So I had a workable RADIUS authentication method that provided MFA using Azure MFA. I still needed to support the local authentication method as well in GlobalProtect though. I created an Authentication Sequence for it, using the local auth profile first, then the RADIUS auth profile second, and I assigned this authentication sequence on the GP Portal and Gateway. And here is where the weirdness started.

When a user with a local account would connect, it would work normally. They’d enter their username and password, and within a couple seconds they’d be connected. However when a user would log in with a RADIUS username and password, they’d get an Azure MFA prompt like normal, then the login process would sit there for about 90 seconds, then eventually it would prompt them to log in again. They’d enter their username and password again, they’d get another MFA prompt, and finally they’d be connected to the VPN. This was clearly not a satisfactory experience, so I started trying to figure out why.

If you’re familiar with configuring GlobalProtect, you know that there are two separate components to it, the Portal and the Gateway. The Portal is the initial point of contact, where a user authenticates. The Portal then tells the client what Gateway to connect to (or offers multiple choices). The client then connects to a Gateway and this is what the client actually builds a VPN connection to. In many cases the Portal and Gateway exist on the same firewall device, but they don’t necessarily have to. The key to this annoying multiple-authentication behavior is that the client has to authenticate to both the Portal AND the Gateway independently. To reduce the annoyance of having to authenticate twice, both the Portal and the Gateway have the ability to generate and/or accept an Authentication Bypass Cookie. This is a cookie that the client receives that can be used in lieu of an actual authentication challenge. Generally you configure the Portal to generate a cookie, and the Gateway to accept it. Then when the client authenticates successfully to the Portal, it gives the cookie to the Gateway and is allowed to connect, rather than having to authenticate again.

This is how my firewall was configured, but for some reason it was not working. The user would authenticate to the Portal, but then they’d have to wait for 90 seconds, then they’d be prompted to authenticate to the Gateway. For some reason, the authentication bypass cookie wasn’t being accepted by the Gateway.

I fought with this issue for a while, and eventually opened a support case with Palo Alto. This was an extremely unsatisfying experience, that eventually ended with the support person telling me that the cookie doesn’t actually pass through the username and password, and the behavior I was experiencing was just how it works.

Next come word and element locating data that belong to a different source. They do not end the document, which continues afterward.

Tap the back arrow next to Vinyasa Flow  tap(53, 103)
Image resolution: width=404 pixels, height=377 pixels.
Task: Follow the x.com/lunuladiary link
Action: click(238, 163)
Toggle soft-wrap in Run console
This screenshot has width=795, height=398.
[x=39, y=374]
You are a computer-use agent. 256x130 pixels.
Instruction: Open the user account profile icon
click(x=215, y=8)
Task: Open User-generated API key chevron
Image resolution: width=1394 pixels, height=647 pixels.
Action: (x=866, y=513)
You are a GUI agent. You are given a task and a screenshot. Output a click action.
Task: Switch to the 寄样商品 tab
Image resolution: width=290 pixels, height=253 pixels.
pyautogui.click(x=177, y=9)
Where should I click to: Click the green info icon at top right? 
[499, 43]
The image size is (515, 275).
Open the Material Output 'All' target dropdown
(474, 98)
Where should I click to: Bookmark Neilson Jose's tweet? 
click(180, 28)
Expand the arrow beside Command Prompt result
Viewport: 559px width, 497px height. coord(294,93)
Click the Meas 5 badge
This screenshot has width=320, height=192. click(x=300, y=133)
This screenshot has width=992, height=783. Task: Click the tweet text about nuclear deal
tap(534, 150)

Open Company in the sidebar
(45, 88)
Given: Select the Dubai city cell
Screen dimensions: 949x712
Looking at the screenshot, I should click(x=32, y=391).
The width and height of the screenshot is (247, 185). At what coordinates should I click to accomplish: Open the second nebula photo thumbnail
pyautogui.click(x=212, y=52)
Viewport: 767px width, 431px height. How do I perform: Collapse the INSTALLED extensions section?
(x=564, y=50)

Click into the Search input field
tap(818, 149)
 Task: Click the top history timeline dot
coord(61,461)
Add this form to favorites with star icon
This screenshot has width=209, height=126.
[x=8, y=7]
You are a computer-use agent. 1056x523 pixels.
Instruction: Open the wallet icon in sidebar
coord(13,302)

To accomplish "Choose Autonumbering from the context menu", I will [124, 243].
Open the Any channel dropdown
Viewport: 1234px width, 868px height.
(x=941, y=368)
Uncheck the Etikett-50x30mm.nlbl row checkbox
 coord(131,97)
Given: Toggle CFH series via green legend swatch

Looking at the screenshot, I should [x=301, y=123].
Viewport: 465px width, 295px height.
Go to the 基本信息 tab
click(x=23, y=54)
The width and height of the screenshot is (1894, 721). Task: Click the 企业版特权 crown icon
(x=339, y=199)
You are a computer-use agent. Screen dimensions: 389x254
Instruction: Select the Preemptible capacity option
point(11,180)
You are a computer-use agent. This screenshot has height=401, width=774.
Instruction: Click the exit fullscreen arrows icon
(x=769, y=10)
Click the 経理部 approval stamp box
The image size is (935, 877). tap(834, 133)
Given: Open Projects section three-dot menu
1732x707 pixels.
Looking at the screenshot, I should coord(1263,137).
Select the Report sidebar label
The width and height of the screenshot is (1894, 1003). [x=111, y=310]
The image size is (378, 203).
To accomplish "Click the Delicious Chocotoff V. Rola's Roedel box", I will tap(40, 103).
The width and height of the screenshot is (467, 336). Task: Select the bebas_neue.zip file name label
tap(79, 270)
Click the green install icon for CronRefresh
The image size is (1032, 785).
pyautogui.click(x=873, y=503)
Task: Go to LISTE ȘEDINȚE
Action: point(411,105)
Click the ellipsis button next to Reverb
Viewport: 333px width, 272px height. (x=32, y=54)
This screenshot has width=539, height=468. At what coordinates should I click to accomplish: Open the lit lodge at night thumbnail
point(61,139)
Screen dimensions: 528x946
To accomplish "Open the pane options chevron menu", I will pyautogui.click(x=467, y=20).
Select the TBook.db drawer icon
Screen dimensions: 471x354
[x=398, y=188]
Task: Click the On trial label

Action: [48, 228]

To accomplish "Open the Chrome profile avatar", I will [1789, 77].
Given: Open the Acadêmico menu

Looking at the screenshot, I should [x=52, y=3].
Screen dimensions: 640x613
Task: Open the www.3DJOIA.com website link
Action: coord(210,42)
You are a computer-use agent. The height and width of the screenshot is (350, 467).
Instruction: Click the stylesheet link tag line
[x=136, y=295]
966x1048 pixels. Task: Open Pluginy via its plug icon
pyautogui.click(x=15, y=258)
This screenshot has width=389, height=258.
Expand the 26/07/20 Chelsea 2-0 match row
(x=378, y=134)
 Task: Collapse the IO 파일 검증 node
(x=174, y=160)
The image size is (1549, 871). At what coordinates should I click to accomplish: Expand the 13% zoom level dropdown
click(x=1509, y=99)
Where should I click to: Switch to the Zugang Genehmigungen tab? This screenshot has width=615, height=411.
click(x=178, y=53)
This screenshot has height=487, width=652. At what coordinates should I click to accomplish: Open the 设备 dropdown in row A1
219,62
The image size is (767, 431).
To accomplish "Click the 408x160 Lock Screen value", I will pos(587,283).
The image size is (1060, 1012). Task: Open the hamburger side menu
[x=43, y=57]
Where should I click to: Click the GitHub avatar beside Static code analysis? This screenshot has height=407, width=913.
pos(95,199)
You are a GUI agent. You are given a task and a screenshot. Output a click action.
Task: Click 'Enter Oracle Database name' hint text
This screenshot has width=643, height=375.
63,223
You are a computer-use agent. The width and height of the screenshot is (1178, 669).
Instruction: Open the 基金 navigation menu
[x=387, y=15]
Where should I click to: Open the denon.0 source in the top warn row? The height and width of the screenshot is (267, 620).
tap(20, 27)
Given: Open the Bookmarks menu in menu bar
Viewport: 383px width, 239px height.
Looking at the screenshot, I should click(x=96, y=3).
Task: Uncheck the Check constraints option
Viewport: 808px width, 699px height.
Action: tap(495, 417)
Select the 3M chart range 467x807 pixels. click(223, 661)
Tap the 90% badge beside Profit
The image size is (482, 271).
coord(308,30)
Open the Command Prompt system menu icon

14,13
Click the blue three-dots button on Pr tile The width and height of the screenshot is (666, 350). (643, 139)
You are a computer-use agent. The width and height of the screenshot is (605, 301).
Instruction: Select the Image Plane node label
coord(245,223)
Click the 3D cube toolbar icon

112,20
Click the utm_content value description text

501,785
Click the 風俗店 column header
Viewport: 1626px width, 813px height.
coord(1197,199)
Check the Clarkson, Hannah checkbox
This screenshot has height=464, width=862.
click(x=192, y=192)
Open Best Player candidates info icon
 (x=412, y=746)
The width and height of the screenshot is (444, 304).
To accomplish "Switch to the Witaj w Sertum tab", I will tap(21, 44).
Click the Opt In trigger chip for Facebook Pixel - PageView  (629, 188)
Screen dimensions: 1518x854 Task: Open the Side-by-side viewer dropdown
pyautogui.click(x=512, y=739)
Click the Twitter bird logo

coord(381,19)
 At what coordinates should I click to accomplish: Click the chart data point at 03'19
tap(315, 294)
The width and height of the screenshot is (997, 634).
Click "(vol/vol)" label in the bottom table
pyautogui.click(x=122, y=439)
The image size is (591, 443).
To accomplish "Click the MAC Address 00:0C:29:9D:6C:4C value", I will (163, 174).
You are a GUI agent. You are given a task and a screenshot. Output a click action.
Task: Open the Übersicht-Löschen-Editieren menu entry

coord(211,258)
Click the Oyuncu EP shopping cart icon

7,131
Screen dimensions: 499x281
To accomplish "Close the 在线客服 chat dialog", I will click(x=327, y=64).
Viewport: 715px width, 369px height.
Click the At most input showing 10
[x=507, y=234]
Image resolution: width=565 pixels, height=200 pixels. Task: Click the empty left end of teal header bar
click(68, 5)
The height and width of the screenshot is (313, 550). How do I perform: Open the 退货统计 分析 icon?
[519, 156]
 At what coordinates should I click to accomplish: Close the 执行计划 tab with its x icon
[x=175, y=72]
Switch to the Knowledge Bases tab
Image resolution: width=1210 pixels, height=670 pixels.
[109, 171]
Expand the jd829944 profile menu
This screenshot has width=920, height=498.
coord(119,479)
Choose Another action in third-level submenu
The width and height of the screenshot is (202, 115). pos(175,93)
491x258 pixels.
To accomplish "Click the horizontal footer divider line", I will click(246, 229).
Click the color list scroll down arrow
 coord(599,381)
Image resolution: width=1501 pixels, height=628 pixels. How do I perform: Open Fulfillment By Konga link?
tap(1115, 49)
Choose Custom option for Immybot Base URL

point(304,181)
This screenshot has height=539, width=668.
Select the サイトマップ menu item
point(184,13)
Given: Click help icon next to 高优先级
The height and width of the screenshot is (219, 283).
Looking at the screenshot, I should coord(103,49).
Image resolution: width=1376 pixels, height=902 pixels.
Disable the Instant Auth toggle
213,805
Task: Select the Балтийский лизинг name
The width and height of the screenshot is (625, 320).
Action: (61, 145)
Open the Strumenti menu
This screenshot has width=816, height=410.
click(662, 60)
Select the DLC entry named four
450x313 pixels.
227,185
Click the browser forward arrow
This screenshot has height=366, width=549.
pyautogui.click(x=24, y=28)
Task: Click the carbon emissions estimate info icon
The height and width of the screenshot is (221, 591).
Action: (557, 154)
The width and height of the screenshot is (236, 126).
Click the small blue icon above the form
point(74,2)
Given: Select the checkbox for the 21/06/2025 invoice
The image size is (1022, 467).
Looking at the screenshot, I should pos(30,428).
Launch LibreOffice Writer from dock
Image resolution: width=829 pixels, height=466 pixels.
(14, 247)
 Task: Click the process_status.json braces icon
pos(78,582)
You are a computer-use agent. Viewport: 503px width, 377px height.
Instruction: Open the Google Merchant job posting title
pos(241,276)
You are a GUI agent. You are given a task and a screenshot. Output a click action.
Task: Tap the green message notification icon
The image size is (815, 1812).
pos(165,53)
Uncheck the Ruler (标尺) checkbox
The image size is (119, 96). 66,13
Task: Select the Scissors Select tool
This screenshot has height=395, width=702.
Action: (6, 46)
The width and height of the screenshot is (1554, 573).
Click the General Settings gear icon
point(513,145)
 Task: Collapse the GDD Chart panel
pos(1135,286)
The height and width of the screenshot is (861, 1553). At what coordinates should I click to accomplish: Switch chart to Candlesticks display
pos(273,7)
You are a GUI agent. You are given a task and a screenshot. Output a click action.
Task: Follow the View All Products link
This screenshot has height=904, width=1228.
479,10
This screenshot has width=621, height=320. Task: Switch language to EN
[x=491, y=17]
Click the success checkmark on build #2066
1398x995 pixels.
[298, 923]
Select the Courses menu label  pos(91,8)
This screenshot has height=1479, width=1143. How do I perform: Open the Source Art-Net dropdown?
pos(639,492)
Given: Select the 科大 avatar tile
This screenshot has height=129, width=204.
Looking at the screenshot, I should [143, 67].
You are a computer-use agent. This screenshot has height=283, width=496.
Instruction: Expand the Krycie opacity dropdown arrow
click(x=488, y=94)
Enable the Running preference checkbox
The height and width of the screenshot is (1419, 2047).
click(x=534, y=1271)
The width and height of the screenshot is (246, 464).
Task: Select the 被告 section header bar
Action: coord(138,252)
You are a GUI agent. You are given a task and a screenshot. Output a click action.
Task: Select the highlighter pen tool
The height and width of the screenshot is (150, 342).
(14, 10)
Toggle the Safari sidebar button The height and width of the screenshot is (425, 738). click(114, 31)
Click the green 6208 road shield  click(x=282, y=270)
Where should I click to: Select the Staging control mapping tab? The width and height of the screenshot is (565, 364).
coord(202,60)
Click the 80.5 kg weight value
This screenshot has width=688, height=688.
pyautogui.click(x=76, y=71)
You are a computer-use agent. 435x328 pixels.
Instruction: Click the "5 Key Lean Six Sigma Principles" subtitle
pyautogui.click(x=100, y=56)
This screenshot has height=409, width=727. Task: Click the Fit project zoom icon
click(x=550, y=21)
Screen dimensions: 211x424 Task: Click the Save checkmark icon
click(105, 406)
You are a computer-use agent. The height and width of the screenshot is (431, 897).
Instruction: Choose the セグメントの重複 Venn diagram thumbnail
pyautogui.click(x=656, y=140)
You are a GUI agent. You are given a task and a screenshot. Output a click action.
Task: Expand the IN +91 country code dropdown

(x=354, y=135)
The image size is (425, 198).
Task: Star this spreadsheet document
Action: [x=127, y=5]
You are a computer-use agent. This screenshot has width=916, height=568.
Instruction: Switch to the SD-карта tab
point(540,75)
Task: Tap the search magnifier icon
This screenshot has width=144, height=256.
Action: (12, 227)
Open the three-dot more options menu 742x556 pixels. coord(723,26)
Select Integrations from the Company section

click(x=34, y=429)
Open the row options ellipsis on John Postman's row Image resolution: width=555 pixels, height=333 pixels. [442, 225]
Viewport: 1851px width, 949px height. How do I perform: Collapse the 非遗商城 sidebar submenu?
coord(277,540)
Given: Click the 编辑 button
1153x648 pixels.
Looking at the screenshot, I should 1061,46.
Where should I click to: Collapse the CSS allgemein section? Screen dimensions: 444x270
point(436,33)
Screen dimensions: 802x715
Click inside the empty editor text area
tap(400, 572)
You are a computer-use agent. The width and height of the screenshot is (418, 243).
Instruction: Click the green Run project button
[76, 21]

This was, of course, absolute nonsense.

After a lot more parsing of mp-log authd.log, I finally got a complete picture of what was happening. The issue was that I was using an authentication sequence for the Gateway, with a local auth profile first in the sequence. When the authentication passed on the Portal, it moved on to the Gateway. The Gateway saw that there were multiple authentication profiles that the auth could match, so it ignored the cookie and attempted to authenticate against the profiles in turn. The local auth profile returned a reject immediately, so it moved on to the RADIUS auth profile. This all happened very quickly after the initial RADIUS auth succeeded, so NPS treated the second authentication as just a retransmit of the initial request and ignored it. The firewall didn’t know this though, so it waited for the RADIUS timeout set in the RADIUS authentication profile. This value was set for a long time, 90 seconds, to give users enough time to deal with the MFA prompt from Azure. So the user would just sit there waiting for RADIUS to time out, then eventually when it did, they got prompted to authenticate again. They’d put in their username and password again, respond to the MFA challenge, and would finally be logged in to VPN.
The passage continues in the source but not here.